Prendiamo ad esempio la terminazione che in italiano è “-àtico”, e che troviamo ad esempio in “pratico, fanatico, simpatico”. Nel latino classico questa terminazione era –ATICUM, che nel volgare romagnolo ha dato inizialmente –ÀDEGO, dopodichè in buona parte della regione, e in particolare nell’area sud-orientale, si è avuto il raddoppiamento della D, quindi –ÀDDEGO. Qui la A accentata, essendo davanti a una doppia, si è conservata, mentre le vocali non accentate sono cadute, e si è avuta la terminazione ‘-àdg’ nelle parlate che tollerano il nesso ‘dg’ finale. Ancora oggi in campagna si sentono parole come ‘pràdg’ per “pratico” e ‘salbàdg’ (o ‘saibadg’) per “selvatico”. Ci sono poi parlate che non tollerano il nesso ‘dg’ finale, e queste nel circondario di Rimini, come sappiamo, aggiungono una vocale non etimologica, che può essere ‘e’ o ‘i’. Troviamo così esiti come ‘pràdghe’ o ‘pràdghi’. Il problema della vocale non etimologica non si pone per il femminile, poiché nella terminazione –ÀDDEGA la A finale si conserva, e si trovano esiti come ‘pràdga’ e ‘salbàdga’ (o ‘saibadga’).
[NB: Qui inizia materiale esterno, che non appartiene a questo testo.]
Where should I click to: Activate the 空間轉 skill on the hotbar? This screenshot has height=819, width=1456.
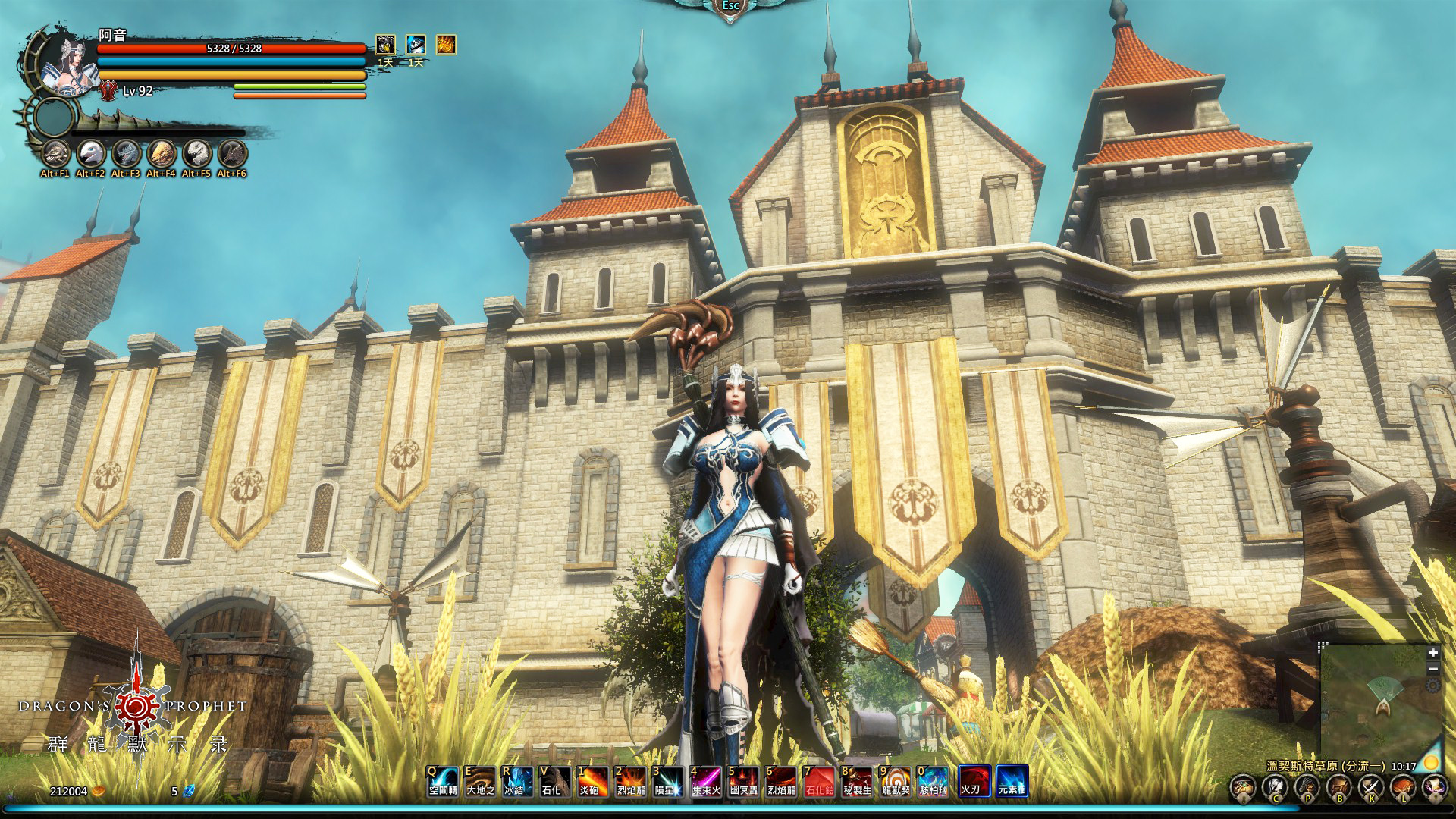point(443,781)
Queste sono parole derivate per via popolare per molti secoli, ma poi ci sono le parole acquisite secondariamente dall’italiano e più in generale dalla lingua colta. Consideriamo ad esempio “simpatico”. Spesso tali acquisizioni procedono per analogia, soprattutto per quel che riguarda le terminazioni dove si trova la vocale accentata. Così, se “pratico” è ‘pràdg’, “simpatico” potrebbe essere ‘simpàdg’. Ma non ho mai sentito questo esito, nemmeno in campagna. Si usa invece un adattamento parziale, che è ‘simpàtic’. Dico che è un adattamento parziale, perché la vocale finale viene fatta cadere, e anche perché la “a” accentata si conserva, come se il termine fosse derivato da un volgare SIMPÀTTICO. La cosa non finisce qui perché, essendosi imposta la forma italianizzata in parole come ‘simpàtic’, ‘antipàtic’, ‘fanàtic’ eccetera, anche quelle derivate per via popolare sono state progressivamente abbandonate, soprattutto nei centri abitati, a favore delle forme italianizzanti. Così al posto di ‘pràdg’ (o ‘pràdghe’ o ‘pràdghi’) si sente sempre più spesso ‘pràtic’. Gianni Quondamatteo nel suo ‘Dizionario romagnolo’ documenta questa tendenza commentando la voce ‘pradg’. Scrive: «Voce valida soprattutto nella cintura riminese; la città ha optato per il moderno ‘pràtic’» (qui e nel seguito uso le virgolette semplici per rendere il corsivo).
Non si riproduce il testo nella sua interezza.